You need to pass XML_PARSE_NOCDATA | XML_PARSE_DTDATTR | XML_PARSE_NOENT
as the parser options for the XSLT and the XML to be sure to have a compliant
XPath data model representation in the tree.
I can't make sense of that code and the error is there. Why use a Push parse when you have all data already in memory ?
I copied it from our XML+CSS code, which parses incrementally. I can obviously simplify the XSLT case, since that won't be incremental. I can change that.

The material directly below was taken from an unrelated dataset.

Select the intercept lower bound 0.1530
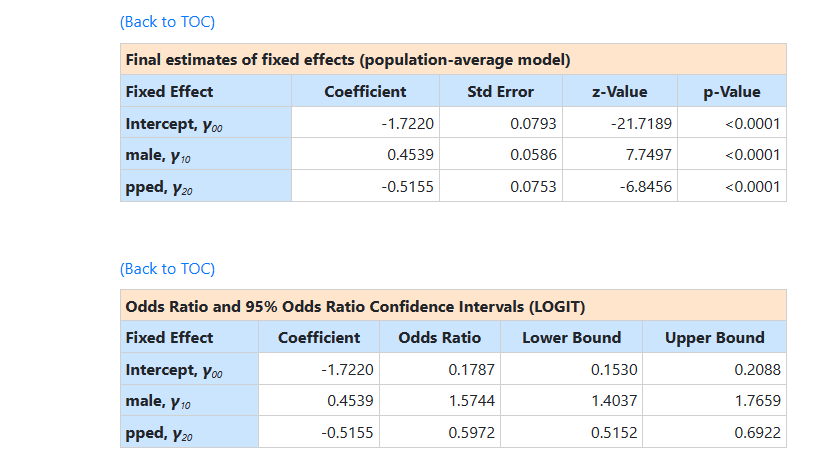The height and width of the screenshot is (462, 836). point(614,370)
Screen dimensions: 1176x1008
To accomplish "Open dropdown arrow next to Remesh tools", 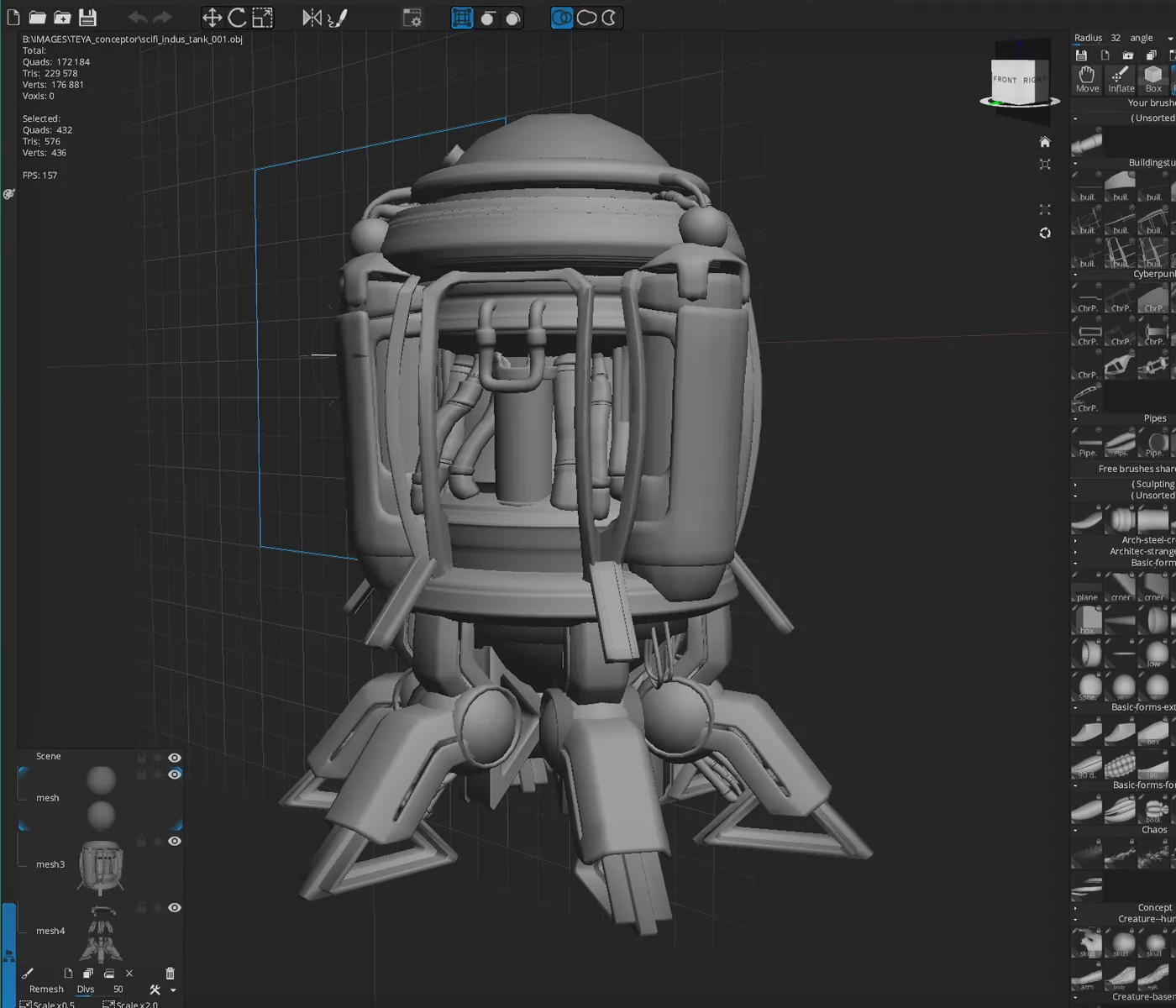I will [x=173, y=990].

That will be way easier to maintain IMO.
Why try to fool
the parser about encoding when libxml2 does implement the encoding
detection specified in appendix F of the XML specification ? Also
xmlCreatePushParserCtxt has encoding detection, you're redoing in
a likely untested way what libxml2 does reliably for ages. By doing
a forced cast to UTF16 you're breaking the encoding detection,
you're breaking performances, and you're likely to also break
of the parser. Do not force a cast to UTF-16, it's really really bad !
Beware too of the decoupling from the HTTP engine and the XML parser,
you must read http://www.w3.org/TR/REC-xml/#sec-guessing and RFC 3023
you will have to pass the encoding as declared in the Content-Type
I didn't write this particular code, but I believe that it was added to
fix a bug where XHTML with a BOM was not rendering correctly. I'll try
to get you more details so that we can figure out what's going on.
libxml2 will use and detect the BOM if present. But when you create
the Push parser context you should pass down the 4 first bytes of the
entity. Again this is all related to appendix F in the XML Rec. This is
tricky to fully get right, and I think bypassing the libxml2 code which
implement as exactly as possible that part of the spec is likely to break
the parser conformance.